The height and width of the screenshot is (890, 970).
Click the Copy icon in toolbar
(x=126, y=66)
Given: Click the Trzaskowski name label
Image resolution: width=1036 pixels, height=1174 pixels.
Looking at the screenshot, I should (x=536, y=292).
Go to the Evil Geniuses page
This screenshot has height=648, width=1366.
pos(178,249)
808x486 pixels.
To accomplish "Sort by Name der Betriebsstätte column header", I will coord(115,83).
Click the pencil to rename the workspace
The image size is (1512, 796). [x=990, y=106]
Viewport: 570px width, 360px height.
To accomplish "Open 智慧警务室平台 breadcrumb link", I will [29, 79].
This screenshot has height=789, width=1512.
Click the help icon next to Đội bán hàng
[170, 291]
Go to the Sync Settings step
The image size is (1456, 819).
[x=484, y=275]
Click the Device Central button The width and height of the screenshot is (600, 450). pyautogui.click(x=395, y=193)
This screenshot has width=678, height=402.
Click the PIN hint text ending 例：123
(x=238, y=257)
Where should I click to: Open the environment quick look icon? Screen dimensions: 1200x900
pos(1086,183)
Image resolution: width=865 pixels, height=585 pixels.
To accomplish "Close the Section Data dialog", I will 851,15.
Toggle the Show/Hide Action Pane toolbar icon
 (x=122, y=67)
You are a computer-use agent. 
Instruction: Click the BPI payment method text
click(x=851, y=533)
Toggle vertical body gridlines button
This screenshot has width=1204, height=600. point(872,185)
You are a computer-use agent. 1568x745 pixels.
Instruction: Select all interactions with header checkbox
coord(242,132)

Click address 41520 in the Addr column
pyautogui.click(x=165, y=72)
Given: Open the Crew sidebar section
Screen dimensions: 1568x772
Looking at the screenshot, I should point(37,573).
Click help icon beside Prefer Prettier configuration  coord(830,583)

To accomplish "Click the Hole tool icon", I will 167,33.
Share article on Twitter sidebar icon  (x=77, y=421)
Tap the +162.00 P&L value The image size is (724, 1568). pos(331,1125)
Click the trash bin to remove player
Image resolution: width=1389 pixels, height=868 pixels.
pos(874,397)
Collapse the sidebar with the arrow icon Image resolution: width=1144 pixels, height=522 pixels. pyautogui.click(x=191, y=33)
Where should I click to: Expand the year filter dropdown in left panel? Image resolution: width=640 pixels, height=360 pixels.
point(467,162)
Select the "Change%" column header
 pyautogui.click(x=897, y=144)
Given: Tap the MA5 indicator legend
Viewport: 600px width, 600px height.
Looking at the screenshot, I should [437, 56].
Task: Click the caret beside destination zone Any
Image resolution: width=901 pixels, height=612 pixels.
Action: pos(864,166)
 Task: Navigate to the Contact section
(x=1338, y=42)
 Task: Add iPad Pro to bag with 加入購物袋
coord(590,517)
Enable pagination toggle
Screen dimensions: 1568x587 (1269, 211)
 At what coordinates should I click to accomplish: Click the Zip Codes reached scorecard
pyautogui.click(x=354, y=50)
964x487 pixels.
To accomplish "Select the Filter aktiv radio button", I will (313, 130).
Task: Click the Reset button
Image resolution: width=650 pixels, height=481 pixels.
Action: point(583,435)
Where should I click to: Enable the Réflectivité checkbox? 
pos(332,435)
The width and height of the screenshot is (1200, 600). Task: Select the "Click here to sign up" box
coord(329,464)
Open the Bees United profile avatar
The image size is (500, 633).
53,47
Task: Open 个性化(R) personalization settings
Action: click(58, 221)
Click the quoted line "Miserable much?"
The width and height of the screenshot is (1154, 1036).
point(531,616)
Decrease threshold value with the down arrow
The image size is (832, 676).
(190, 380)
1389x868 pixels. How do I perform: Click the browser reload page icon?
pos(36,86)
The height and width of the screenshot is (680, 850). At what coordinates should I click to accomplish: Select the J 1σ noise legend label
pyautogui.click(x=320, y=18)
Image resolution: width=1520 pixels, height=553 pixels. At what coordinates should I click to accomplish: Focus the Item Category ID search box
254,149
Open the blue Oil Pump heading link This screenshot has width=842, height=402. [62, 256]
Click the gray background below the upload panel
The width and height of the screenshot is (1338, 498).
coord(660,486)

---------------

할 일:
위의 모든 항목에서 "Instruction"를 "Command"로 바꿔 다시 적어 주세요. 그 밖의 부분은 하나도 고치지 마세요.

결과:
The height and width of the screenshot is (890, 970).
Click the Copy icon in toolbar
(x=126, y=66)
Given: Click the Trzaskowski name label
Image resolution: width=1036 pixels, height=1174 pixels.
Looking at the screenshot, I should (x=536, y=292).
Go to the Evil Geniuses page
This screenshot has height=648, width=1366.
pos(178,249)
808x486 pixels.
To accomplish "Sort by Name der Betriebsstätte column header", I will coord(115,83).
Click the pencil to rename the workspace
The image size is (1512, 796). [x=990, y=106]
Viewport: 570px width, 360px height.
To accomplish "Open 智慧警务室平台 breadcrumb link", I will [29, 79].
This screenshot has height=789, width=1512.
Click the help icon next to Đội bán hàng
[170, 291]
Go to the Sync Settings step
The image size is (1456, 819).
[x=484, y=275]
Click the Device Central button The width and height of the screenshot is (600, 450). pyautogui.click(x=395, y=193)
This screenshot has width=678, height=402.
Click the PIN hint text ending 例：123
(x=238, y=257)
Where should I click to: Open the environment quick look icon? Screen dimensions: 1200x900
pos(1086,183)
Image resolution: width=865 pixels, height=585 pixels.
To accomplish "Close the Section Data dialog", I will 851,15.
Toggle the Show/Hide Action Pane toolbar icon
 (x=122, y=67)
You are a computer-use agent. 
Command: Click the BPI payment method text
click(x=851, y=533)
Toggle vertical body gridlines button
This screenshot has width=1204, height=600. point(872,185)
You are a computer-use agent. 1568x745 pixels.
Command: Select all interactions with header checkbox
coord(242,132)

Click address 41520 in the Addr column
pyautogui.click(x=165, y=72)
Given: Open the Crew sidebar section
Screen dimensions: 1568x772
Looking at the screenshot, I should point(37,573).
Click help icon beside Prefer Prettier configuration  coord(830,583)

To accomplish "Click the Hole tool icon", I will 167,33.
Share article on Twitter sidebar icon  (x=77, y=421)
Tap the +162.00 P&L value The image size is (724, 1568). pos(331,1125)
Click the trash bin to remove player
Image resolution: width=1389 pixels, height=868 pixels.
pos(874,397)
Collapse the sidebar with the arrow icon Image resolution: width=1144 pixels, height=522 pixels. pyautogui.click(x=191, y=33)
Where should I click to: Expand the year filter dropdown in left panel? Image resolution: width=640 pixels, height=360 pixels.
point(467,162)
Select the "Change%" column header
 pyautogui.click(x=897, y=144)
Given: Tap the MA5 indicator legend
Viewport: 600px width, 600px height.
Looking at the screenshot, I should [437, 56].
Task: Click the caret beside destination zone Any
Image resolution: width=901 pixels, height=612 pixels.
Action: pos(864,166)
 Task: Navigate to the Contact section
(x=1338, y=42)
 Task: Add iPad Pro to bag with 加入購物袋
coord(590,517)
Enable pagination toggle
Screen dimensions: 1568x587 (1269, 211)
 At what coordinates should I click to accomplish: Click the Zip Codes reached scorecard
pyautogui.click(x=354, y=50)
964x487 pixels.
To accomplish "Select the Filter aktiv radio button", I will (313, 130).
Task: Click the Reset button
Image resolution: width=650 pixels, height=481 pixels.
Action: point(583,435)
Where should I click to: Enable the Réflectivité checkbox? 
pos(332,435)
The width and height of the screenshot is (1200, 600). Task: Select the "Click here to sign up" box
coord(329,464)
Open the Bees United profile avatar
The image size is (500, 633).
53,47
Task: Open 个性化(R) personalization settings
Action: click(58, 221)
Click the quoted line "Miserable much?"
The width and height of the screenshot is (1154, 1036).
point(531,616)
Decrease threshold value with the down arrow
The image size is (832, 676).
(190, 380)
1389x868 pixels. How do I perform: Click the browser reload page icon?
pos(36,86)
The height and width of the screenshot is (680, 850). At what coordinates should I click to accomplish: Select the J 1σ noise legend label
pyautogui.click(x=320, y=18)
Image resolution: width=1520 pixels, height=553 pixels. At what coordinates should I click to accomplish: Focus the Item Category ID search box
254,149
Open the blue Oil Pump heading link This screenshot has width=842, height=402. [62, 256]
Click the gray background below the upload panel
The width and height of the screenshot is (1338, 498).
coord(660,486)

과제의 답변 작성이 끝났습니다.